___ Metin bölümü ___
Dürüstlük dediğin de zaten en çok kendine yalanmış. Biraz abartılı geldi
bunların hepsi, ben de farkındayım. Zaten dedim ya, dünyada artık kalmadığını bilsem de,
ihtimallerini sevdiğim şeyler varmış hala.
Gömleğimi çıkartıp atmışken bir kenara,
tişörtüme farklı davranırken buluyorum kendimi. Güzelce katlıyor, kirli
sepetinin en üstüne bir assolist edasıyla yerleştiriyorum. Yarın tümünün
birlikte makineye girecek olmasının bir önemi yok, hayatımda bazı varlıklara boylarından
ağır anlamlar yüklemeyi hep sevdim. Yine öyle yapıyorum. O kokuyla onu
tanımlıyorum, metaforlardan metafor seçiyorum. Seviyorum ona dair benzetmeler
yapmayı çünkü.
___ Verilen liste ___
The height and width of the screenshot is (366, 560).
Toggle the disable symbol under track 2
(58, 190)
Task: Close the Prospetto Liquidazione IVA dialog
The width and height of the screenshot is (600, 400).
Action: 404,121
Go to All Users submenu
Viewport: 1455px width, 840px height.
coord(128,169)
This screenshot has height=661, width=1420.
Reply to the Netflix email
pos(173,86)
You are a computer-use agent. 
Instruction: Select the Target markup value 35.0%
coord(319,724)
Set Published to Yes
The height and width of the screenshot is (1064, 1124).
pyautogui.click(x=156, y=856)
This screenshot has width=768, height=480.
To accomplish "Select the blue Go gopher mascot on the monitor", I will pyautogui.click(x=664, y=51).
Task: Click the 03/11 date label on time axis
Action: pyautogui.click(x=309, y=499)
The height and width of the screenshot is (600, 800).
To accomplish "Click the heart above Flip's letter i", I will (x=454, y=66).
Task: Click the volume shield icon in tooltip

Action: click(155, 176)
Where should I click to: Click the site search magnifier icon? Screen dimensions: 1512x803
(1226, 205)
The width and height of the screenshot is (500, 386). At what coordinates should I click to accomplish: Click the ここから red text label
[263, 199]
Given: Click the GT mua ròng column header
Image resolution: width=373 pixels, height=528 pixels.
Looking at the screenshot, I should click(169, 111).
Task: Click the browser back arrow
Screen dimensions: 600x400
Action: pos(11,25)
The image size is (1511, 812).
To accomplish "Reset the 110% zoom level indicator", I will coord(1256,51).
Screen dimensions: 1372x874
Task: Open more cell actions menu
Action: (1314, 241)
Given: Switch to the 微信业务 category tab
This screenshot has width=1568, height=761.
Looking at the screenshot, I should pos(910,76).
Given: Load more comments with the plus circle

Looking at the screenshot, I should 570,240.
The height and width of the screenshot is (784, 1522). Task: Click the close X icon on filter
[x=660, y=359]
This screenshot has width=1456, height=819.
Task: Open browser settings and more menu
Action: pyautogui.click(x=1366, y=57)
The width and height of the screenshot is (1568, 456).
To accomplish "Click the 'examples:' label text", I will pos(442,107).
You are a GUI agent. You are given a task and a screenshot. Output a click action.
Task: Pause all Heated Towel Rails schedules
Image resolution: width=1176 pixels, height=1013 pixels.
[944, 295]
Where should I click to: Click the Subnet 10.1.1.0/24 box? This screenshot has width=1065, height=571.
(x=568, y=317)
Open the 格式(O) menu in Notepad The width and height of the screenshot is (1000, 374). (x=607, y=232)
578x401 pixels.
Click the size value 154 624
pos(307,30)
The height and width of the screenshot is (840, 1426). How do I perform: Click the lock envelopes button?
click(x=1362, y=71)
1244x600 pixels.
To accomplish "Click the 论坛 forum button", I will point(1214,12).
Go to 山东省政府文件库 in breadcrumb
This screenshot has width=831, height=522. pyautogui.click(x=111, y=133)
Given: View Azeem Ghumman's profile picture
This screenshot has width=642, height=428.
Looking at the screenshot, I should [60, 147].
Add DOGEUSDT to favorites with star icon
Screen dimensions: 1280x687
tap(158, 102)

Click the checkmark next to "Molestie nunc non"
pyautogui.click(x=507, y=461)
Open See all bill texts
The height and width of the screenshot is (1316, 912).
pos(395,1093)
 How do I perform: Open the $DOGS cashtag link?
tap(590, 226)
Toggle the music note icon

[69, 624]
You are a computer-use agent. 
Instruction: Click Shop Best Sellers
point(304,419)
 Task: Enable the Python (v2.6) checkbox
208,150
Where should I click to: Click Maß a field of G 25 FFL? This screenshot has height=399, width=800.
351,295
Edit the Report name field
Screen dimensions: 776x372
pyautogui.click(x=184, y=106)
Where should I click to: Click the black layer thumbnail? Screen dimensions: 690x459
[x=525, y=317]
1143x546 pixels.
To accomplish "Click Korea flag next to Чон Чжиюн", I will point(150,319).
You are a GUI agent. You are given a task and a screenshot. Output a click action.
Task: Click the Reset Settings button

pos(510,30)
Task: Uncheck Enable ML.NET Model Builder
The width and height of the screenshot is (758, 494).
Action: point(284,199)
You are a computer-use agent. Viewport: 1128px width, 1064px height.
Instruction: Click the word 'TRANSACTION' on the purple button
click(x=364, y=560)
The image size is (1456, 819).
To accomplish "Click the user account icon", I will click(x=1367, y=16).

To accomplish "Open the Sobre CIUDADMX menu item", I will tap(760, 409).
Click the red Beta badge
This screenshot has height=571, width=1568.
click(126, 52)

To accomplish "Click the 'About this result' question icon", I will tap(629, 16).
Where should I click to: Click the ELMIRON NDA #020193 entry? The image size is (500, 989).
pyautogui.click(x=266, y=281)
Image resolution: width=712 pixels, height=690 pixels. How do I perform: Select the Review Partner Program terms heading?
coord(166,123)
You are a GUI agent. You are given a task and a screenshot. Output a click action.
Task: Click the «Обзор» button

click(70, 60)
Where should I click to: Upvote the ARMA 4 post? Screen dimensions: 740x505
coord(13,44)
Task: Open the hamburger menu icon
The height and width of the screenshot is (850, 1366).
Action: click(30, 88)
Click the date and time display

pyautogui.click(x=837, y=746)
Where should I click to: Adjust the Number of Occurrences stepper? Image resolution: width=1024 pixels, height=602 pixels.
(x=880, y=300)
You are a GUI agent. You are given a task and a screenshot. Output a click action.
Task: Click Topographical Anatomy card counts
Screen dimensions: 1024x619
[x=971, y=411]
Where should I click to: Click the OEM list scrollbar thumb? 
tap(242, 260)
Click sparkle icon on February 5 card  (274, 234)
___
▶ _Görev_
Metin bölümünü baştan sona, tek harfini bile değiştirmeden tekrar yaz.

▶ _Çözüm_
Dürüstlük dediğin de zaten en çok kendine yalanmış. Biraz abartılı geldi
bunların hepsi, ben de farkındayım. Zaten dedim ya, dünyada artık kalmadığını bilsem de,
ihtimallerini sevdiğim şeyler varmış hala.
Gömleğimi çıkartıp atmışken bir kenara,
tişörtüme farklı davranırken buluyorum kendimi. Güzelce katlıyor, kirli
sepetinin en üstüne bir assolist edasıyla yerleştiriyorum. Yarın tümünün
birlikte makineye girecek olmasının bir önemi yok, hayatımda bazı varlıklara boylarından
ağır anlamlar yüklemeyi hep sevdim. Yine öyle yapıyorum. O kokuyla onu
tanımlıyorum, metaforlardan metafor seçiyorum. Seviyorum ona dair benzetmeler
yapmayı çünkü.